Many of these health and social care needs go unrecognised and unmet. There is, therefore, a need for comprehensive screening and assessment throughout the youth justice system. The risks of unmet needs persisting into late adolescence/adulthood and can lead to a wide range of adverse outcomes, such as continuing/worsening mental health problems, unemployment, teenage parenthood, marital problems, suicide and self-harm and further criminal activity.

What is coming on the horizon?

In January 2019 Lincolnshire Children Services launched Future4Me which is a new innovative service delivery model designed to provide an effective response to those adolescents engaging in risk taking behaviour. This cohort represents a strategic priority within the local authority and has the potential to generate significant demands upon resources and also incur a large financial impact.

This objective is being progressed through the Partners in Practice work streams in collaboration with the Department for Education (Dfe) and will be independently evaluated. Our work is enabling us to consider the development and trialling of an alternative assessment framework that best meets the needs of children and young people. The service has also successfully obtained grants from NHS England to provide additional resources around psychology and speech and language to ensure we address the root causes of behaviour to promote long lasting change.

Whilst the Youth Offending Service was established within a criminal justice context, it has a clear duty around safeguarding and Future4Me will be working to ensure the safety of a vulnerable and complex cohort. This should therefore include a strong focus upon key areas including children missing, exploitation (criminal and sexual), accommodation, school exclusion, substance misuse and mental health. The needs of young people within the adolescent risk cohort are complex and wide ranging and are best managed through multi- agency/multi-disciplinary co-operation. These needs cannot be effectively addressed within a single agency approach and work best if supported by strong partnership and governance with all partners contributing fully.

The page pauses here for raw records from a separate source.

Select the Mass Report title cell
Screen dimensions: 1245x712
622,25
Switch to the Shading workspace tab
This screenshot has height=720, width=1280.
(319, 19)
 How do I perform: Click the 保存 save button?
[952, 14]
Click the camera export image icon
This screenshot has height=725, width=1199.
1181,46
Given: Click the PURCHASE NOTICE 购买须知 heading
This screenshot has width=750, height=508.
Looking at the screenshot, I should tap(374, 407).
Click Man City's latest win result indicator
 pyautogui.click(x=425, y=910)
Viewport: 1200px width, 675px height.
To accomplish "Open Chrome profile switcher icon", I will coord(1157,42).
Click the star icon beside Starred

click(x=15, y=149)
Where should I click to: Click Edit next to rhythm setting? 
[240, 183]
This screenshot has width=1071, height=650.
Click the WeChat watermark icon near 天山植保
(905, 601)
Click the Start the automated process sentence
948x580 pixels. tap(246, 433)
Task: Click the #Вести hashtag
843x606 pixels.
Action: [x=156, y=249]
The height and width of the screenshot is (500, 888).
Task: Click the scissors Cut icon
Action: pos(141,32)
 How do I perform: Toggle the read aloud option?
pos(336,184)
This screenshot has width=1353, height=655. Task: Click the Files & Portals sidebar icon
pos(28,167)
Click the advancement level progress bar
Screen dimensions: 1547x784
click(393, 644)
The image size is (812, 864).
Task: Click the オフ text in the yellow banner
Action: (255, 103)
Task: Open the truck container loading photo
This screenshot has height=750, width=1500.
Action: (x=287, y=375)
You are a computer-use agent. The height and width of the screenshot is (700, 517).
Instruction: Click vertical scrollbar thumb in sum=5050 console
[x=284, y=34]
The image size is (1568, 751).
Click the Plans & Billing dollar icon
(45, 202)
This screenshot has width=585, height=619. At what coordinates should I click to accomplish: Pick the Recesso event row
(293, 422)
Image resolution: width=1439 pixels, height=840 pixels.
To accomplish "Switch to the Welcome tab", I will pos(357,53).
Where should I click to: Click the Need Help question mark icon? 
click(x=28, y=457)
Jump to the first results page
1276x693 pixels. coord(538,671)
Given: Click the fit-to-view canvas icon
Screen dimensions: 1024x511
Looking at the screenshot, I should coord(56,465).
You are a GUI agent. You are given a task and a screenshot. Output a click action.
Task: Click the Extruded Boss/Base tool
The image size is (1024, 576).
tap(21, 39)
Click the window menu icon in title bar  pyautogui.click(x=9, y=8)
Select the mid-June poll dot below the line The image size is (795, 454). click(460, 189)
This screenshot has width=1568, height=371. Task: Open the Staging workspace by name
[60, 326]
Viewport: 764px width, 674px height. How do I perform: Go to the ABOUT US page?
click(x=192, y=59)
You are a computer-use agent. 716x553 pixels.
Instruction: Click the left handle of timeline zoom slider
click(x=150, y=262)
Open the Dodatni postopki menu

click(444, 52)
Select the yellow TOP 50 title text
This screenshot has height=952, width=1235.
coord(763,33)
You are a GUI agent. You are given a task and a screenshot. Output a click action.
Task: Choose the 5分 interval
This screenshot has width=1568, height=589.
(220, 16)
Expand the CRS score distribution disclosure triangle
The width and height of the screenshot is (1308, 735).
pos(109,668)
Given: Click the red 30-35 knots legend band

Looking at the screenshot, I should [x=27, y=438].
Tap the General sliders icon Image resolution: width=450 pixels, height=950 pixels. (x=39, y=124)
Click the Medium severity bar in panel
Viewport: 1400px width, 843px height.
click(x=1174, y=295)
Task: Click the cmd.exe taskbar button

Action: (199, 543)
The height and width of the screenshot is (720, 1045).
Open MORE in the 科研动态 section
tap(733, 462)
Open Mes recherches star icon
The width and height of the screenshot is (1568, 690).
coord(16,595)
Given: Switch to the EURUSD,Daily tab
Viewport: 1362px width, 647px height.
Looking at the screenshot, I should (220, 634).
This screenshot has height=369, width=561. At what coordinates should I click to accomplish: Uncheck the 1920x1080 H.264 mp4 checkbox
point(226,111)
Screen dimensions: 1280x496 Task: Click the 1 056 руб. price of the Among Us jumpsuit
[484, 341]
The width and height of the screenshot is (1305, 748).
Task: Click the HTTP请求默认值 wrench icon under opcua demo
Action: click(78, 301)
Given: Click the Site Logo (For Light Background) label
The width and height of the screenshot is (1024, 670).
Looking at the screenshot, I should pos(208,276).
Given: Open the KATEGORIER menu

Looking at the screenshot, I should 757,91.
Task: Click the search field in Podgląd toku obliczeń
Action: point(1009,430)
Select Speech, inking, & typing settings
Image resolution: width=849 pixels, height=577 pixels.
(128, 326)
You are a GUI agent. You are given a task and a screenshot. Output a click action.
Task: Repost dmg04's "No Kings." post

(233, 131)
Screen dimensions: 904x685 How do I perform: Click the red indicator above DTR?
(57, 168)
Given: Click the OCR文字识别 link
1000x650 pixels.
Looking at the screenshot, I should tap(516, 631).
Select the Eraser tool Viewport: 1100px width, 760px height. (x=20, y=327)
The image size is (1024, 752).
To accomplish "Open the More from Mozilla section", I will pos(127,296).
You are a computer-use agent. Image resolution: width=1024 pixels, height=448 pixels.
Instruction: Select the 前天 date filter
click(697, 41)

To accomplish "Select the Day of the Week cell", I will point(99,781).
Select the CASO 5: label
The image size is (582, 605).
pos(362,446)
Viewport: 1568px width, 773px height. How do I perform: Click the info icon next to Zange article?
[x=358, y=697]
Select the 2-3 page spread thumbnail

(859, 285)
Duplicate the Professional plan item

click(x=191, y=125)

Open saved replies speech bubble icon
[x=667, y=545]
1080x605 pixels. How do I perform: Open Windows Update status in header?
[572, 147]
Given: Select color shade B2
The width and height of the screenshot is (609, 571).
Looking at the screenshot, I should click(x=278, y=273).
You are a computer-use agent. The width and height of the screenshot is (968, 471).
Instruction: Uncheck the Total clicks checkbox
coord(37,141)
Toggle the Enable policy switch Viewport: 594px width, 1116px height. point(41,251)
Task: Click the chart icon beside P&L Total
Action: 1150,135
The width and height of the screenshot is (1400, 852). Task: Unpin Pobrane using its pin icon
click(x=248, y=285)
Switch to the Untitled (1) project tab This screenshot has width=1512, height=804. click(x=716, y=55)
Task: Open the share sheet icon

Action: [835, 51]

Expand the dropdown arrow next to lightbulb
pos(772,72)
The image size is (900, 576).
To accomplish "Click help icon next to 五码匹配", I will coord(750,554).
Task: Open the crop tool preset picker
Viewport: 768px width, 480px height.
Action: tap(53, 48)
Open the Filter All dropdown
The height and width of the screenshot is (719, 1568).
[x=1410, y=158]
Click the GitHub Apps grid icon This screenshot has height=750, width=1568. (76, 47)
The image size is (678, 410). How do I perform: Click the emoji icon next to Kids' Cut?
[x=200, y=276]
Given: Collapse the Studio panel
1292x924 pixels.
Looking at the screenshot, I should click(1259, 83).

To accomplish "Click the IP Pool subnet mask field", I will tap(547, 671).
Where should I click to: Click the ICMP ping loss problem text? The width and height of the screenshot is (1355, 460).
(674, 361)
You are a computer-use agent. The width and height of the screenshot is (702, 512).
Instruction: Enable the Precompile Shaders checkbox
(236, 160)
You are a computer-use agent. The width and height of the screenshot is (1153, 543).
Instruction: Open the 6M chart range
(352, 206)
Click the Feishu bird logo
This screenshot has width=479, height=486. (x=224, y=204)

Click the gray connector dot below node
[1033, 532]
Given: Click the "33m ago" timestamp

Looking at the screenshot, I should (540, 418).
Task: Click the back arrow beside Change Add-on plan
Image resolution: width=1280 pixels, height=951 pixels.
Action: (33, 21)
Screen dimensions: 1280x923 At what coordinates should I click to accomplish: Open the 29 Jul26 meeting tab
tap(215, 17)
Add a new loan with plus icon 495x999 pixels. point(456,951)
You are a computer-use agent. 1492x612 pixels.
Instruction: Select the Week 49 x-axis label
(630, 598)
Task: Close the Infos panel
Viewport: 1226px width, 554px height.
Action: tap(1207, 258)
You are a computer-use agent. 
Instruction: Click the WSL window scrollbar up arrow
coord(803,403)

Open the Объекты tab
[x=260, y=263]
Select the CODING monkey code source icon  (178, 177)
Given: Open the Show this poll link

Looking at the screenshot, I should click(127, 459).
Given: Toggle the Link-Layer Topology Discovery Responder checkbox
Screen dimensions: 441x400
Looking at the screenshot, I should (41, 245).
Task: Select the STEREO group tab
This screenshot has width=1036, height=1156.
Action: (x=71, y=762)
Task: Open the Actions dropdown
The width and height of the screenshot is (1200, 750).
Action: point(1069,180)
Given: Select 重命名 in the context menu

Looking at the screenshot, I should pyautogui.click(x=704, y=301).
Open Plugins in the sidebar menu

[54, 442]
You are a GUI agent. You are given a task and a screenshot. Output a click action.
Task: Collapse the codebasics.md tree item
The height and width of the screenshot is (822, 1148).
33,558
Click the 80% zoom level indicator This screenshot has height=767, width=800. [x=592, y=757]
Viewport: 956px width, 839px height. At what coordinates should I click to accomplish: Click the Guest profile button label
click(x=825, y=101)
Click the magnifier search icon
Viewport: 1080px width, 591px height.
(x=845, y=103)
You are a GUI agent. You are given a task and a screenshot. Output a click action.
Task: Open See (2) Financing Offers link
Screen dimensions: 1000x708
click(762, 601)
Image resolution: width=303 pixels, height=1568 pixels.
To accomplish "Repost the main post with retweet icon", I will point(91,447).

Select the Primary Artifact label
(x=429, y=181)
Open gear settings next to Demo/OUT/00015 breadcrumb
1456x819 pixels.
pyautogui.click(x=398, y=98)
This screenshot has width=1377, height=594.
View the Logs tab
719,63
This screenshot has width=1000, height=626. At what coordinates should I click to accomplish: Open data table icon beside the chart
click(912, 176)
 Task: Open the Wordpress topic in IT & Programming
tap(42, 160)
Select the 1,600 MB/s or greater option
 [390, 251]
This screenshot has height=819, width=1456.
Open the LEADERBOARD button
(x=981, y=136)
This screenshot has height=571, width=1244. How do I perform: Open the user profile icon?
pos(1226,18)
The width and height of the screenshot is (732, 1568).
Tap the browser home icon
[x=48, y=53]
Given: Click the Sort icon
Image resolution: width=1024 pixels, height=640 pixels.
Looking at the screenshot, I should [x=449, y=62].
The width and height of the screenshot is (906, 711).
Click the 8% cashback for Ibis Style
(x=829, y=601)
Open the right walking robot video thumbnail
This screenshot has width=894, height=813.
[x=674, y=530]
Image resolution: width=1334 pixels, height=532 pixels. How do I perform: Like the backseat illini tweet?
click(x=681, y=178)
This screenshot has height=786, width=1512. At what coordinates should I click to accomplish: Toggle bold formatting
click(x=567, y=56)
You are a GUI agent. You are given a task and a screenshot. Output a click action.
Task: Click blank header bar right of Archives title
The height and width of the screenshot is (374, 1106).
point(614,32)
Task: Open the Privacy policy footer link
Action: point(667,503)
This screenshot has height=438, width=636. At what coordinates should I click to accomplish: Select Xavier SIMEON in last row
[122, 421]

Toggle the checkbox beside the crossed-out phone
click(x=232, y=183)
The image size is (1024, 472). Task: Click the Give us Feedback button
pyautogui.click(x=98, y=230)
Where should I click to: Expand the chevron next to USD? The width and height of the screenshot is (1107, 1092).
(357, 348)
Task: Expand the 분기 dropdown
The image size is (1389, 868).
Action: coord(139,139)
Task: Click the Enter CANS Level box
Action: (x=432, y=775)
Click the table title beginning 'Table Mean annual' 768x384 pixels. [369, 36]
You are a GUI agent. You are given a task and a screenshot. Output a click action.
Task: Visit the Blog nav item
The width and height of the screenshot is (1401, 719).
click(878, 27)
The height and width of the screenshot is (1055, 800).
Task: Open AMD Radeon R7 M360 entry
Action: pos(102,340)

Within the creation of the new adolescent risk model, there was a clear need to secure a new strategic governance framework in Lincolnshire which has an oversight of those key areas of risk but crucially has a much wider remit that extends beyond a youth justice/criminal justice focus. Work has been undertaken with the YOS management board to ensure the board provides that governance structure and oversight as our work develops.

What should we be doing next?

The health needs report makes the following recommendations:

  • Consider how the Asset Plus assessment and subsequent intervention plans can be used to maximise protective factors for this vulnerable group of children and young people, working with all relevant services such as schools, social care, early help and parenting support and youth services.
  • Work with health commissioners and providers to ensure that the workforce is cognisant of health and social care issues that young people in the vulnerable group face, including an awareness of trauma informed practice in line with priorities set out by the NHS in its plan for a Strategic Direction for Health Services in the Justice System.
  • Use brief interventions using the Children's Making Every Contact Count programme to initiate change for an unhealthy or risky behaviour from case workers, as well as other health professionals.
  • Promote the use of emotional wellbeing (Healthy Minds) services to increase mental wellbeing and resilience.
  • Consider how young people can be supported to access services in a timely manner, such as health care and preventative services such as sexual health to improve physical wellbeing.
  • Promote sport and other social activities through intervention plans to improve both physical and mental wellbeing.
  • Develop specific questions on communication abilities or difficulties within, or at the same time as, completion of the Asset Plus assessment to ascertain a more accurate level of need.